There are several types of signaling molecules (hormones) in the body, including fat-soluble molecules, called steroid hormones.
Steroid hormones, such as those produced in the adrenal gland (cortisol and adrenaline), and sex hormones (like oestrogen and progesterone), play a key role in many processes in the body, including those which have been found to be dysregulated in people with ME/CFS:
- Metabolism (generation of energy from fats, proteins, and carbohydrates).
- Maintaining fluid balance and managing blood pressure.
- The immune response and inflammation.
Previous research has reported differences in steroid hormones between people with ME/CFS and healthy controls, studies have also identified that there may be differences in hormone levels between men and women with the disease. Despite this, no research had considered the complex network of relationships between steroid hormones – and whether this may look different for people with ME/CFS.
This gap in the research led a team of researchers from Australia and Sweden to carry out a small exploratory study investigating whether steroid hormones, and the links between them, differed between a group of 24 people with ME/CFS (who fulfilled the Canadian Consensus Criteria and the Institute of Medicine (now National Academy of Medicine) for ME/CFS, and the International Consensus Criteria for ME) and 24 age and sex matched controls.
Results showed that healthy controls had 52 significant associations between steroid hormones. However, people with ME/CFS only had one – the relationship between cortisol, the hormone which is involved in regulating stress and metabolism, and corticosterone which is not only associated with the stress response, helping to manage energy and immune function, but also contributes to the regulation of the sleep-wake cycle by promoting alertness during the day.
The research team suggested that for people with ME/CFS, this result indicated the potential breakdown in the complex communication process between hormones, and that this may underly key features of the disease including impaired stress tolerance, sleep disturbances, cognitive fog, and immune dysregulation. Interestingly in the paper, the authors highlight the overlap between these ME/CFS features, and those seen individuals with hormonal imbalances which can occur because of medical conditions like hypothyroidism, hyperthyroidism, diabetes, and Addison’s disease.
For people with ME/CFS results also indicated dysregulation of:
- The HPA axis, or hypothalamic-pituitary-adrenal axis – a complex set of interactions between the hypothalamus, pituitary gland, and adrenal glands. It plays a critical role in regulating stress responses, mood, digestion, immune function, and energy metabolism. The HPA axis is responsible for the production of the hormone cortisol.
- Progesterone signaling – progesterone is a sex hormone produced in both males and females. It is involved in the menstrual cycle and pregnancy, but is also crucial to metabolism, brain function, and the production of other steroid hormones such as corticosteroids which are produced in the adrenal glands. Notably, corticosteroids are involved in a wide range of processes in the body – including those which have been shown to be linked with ME/CFS disease mechanisms – such as the stress response, immune response, and the regulation of inflammation, carbohydrate metabolism, breakdown of protein molecules, and blood electrolyte levels.

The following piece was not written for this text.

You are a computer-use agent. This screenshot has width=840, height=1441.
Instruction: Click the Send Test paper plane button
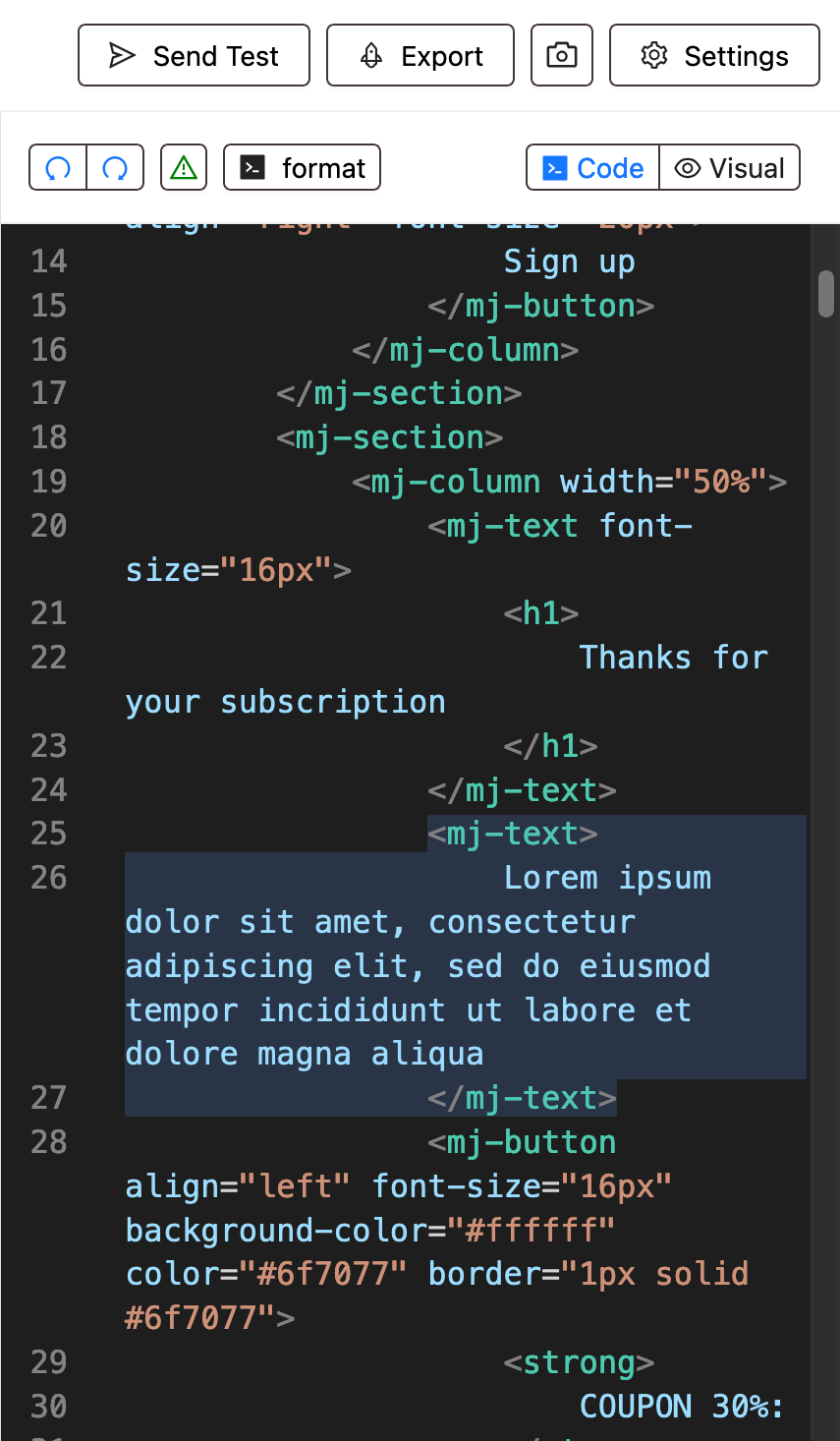[194, 56]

Given the differences in rates of ME/CFS in men and women, and evidence suggesting ME/CFS symptoms may be associated with the menstrual cycle and reproductive phase, the finding relating to impaired progesterone signaling in people with ME/CFS is of particular interest. The research team emphasise that differences between male and female hormone profiles should be considered in ME/CFS research, and that accounting for sex differences in hormonal shifts throughout the life course may be key to understanding ME/CFS disease mechanisms.
The findings from the study clearly justify the need for further research investigating the role steroid hormones may play in ME/CFS disease mechanisms. However, several limitations of the study, acknowledged by the authors, mean the results must be interpreted with caution. One key limitation was that only a small number of participants took part. This means that the study may have lacked the statistical power needed to identify significant associations, and that the researchers were not able to consider whether there were differences in interactions between steroid hormones by factors such as ME/CFS severity – in another small study, steroid hormone levels were found to be different in women with severe ME/CFS compared with those who had mild ME/CFS.
As hormones have such wide reaching effects in the body, the research team recommended that an approach which considers the integrated effect of hormones across body systems – including the immune system, metabolism, and the nervous system – is required to enable scientists to identify potential panels of biomarkers for the ME/CFS which may not be apparent when considering individual systems in the body alone. In the paper it was also recommended that future work should include larger numbers of participants, study designs which follow participants up over time (longitudinal study designs), and consideration of the impact the menstrual cycle may have.